- _EXERCISE_
Retype the whole listing that follows so that it matches the original exactly.

[Opening EXCERPTED RECORDS section]

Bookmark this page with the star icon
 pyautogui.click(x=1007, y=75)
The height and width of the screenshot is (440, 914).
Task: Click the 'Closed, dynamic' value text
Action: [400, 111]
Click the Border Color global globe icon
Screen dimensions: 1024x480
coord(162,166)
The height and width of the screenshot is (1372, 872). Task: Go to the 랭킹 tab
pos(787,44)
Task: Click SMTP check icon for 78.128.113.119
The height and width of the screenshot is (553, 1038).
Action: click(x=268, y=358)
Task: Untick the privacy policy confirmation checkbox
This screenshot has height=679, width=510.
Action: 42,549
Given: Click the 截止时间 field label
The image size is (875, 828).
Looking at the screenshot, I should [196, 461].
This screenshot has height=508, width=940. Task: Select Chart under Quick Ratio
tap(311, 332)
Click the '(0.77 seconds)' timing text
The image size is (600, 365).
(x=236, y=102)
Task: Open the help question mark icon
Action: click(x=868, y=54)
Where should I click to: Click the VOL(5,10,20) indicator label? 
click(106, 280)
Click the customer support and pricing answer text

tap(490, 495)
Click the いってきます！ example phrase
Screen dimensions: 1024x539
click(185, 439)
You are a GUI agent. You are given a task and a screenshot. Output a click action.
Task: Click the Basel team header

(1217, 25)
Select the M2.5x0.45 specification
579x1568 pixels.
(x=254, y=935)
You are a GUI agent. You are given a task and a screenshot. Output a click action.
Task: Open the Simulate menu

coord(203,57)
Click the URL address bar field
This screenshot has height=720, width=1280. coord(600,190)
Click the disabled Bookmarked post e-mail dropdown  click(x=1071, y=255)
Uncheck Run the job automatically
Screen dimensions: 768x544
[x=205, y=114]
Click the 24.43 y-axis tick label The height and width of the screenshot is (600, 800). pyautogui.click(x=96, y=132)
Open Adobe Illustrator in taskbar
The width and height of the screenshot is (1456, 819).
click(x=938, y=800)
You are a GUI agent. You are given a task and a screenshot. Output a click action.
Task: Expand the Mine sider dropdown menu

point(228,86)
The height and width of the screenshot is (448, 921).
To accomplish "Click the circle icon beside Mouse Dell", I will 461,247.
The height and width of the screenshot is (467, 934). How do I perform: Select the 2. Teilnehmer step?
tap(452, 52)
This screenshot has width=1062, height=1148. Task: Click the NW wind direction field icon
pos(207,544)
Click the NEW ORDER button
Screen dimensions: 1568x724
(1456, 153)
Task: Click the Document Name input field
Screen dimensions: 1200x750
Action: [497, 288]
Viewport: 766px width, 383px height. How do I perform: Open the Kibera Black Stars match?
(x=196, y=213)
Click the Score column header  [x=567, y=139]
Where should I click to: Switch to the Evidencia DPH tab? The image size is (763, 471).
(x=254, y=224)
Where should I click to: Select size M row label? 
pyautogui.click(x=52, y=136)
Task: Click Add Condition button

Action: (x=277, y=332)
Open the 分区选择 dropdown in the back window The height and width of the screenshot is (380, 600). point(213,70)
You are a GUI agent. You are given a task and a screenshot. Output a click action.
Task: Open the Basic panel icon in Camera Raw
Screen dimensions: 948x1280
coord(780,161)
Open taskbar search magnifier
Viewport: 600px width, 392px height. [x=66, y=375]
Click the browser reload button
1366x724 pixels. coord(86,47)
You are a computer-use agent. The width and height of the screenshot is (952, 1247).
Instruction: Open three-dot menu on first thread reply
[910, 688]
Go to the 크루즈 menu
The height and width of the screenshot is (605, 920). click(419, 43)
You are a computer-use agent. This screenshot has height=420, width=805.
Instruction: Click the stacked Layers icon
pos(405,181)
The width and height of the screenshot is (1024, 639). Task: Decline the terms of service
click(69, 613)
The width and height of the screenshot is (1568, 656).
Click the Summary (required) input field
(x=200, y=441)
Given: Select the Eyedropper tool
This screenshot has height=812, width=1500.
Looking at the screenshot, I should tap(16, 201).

[Closing EXCERPTED RECORDS section]

- _TASK RESULT_
Bookmark this page with the star icon
 pyautogui.click(x=1007, y=75)
The height and width of the screenshot is (440, 914).
Task: Click the 'Closed, dynamic' value text
Action: [400, 111]
Click the Border Color global globe icon
Screen dimensions: 1024x480
coord(162,166)
The height and width of the screenshot is (1372, 872). Task: Go to the 랭킹 tab
pos(787,44)
Task: Click SMTP check icon for 78.128.113.119
The height and width of the screenshot is (553, 1038).
Action: click(x=268, y=358)
Task: Untick the privacy policy confirmation checkbox
This screenshot has height=679, width=510.
Action: 42,549
Given: Click the 截止时间 field label
The image size is (875, 828).
Looking at the screenshot, I should [196, 461].
This screenshot has height=508, width=940. Task: Select Chart under Quick Ratio
tap(311, 332)
Click the '(0.77 seconds)' timing text
The image size is (600, 365).
(x=236, y=102)
Task: Open the help question mark icon
Action: click(x=868, y=54)
Where should I click to: Click the VOL(5,10,20) indicator label? 
click(106, 280)
Click the customer support and pricing answer text

tap(490, 495)
Click the いってきます！ example phrase
Screen dimensions: 1024x539
click(185, 439)
You are a GUI agent. You are given a task and a screenshot. Output a click action.
Task: Click the Basel team header

(1217, 25)
Select the M2.5x0.45 specification
579x1568 pixels.
(x=254, y=935)
You are a GUI agent. You are given a task and a screenshot. Output a click action.
Task: Open the Simulate menu

coord(203,57)
Click the URL address bar field
This screenshot has height=720, width=1280. coord(600,190)
Click the disabled Bookmarked post e-mail dropdown  click(x=1071, y=255)
Uncheck Run the job automatically
Screen dimensions: 768x544
[x=205, y=114]
Click the 24.43 y-axis tick label The height and width of the screenshot is (600, 800). pyautogui.click(x=96, y=132)
Open Adobe Illustrator in taskbar
The width and height of the screenshot is (1456, 819).
click(x=938, y=800)
You are a GUI agent. You are given a task and a screenshot. Output a click action.
Task: Expand the Mine sider dropdown menu

point(228,86)
The height and width of the screenshot is (448, 921).
To accomplish "Click the circle icon beside Mouse Dell", I will 461,247.
The height and width of the screenshot is (467, 934). How do I perform: Select the 2. Teilnehmer step?
tap(452, 52)
This screenshot has width=1062, height=1148. Task: Click the NW wind direction field icon
pos(207,544)
Click the NEW ORDER button
Screen dimensions: 1568x724
(1456, 153)
Task: Click the Document Name input field
Screen dimensions: 1200x750
Action: [497, 288]
Viewport: 766px width, 383px height. How do I perform: Open the Kibera Black Stars match?
(x=196, y=213)
Click the Score column header  [x=567, y=139]
Where should I click to: Switch to the Evidencia DPH tab? The image size is (763, 471).
(x=254, y=224)
Where should I click to: Select size M row label? 
pyautogui.click(x=52, y=136)
Task: Click Add Condition button

Action: (x=277, y=332)
Open the 分区选择 dropdown in the back window The height and width of the screenshot is (380, 600). point(213,70)
You are a GUI agent. You are given a task and a screenshot. Output a click action.
Task: Open the Basic panel icon in Camera Raw
Screen dimensions: 948x1280
coord(780,161)
Open taskbar search magnifier
Viewport: 600px width, 392px height. [x=66, y=375]
Click the browser reload button
1366x724 pixels. coord(86,47)
You are a computer-use agent. The width and height of the screenshot is (952, 1247).
Instruction: Open three-dot menu on first thread reply
[910, 688]
Go to the 크루즈 menu
The height and width of the screenshot is (605, 920). click(419, 43)
You are a computer-use agent. This screenshot has height=420, width=805.
Instruction: Click the stacked Layers icon
pos(405,181)
The width and height of the screenshot is (1024, 639). Task: Decline the terms of service
click(69, 613)
The width and height of the screenshot is (1568, 656).
Click the Summary (required) input field
(x=200, y=441)
Given: Select the Eyedropper tool
This screenshot has height=812, width=1500.
Looking at the screenshot, I should tap(16, 201).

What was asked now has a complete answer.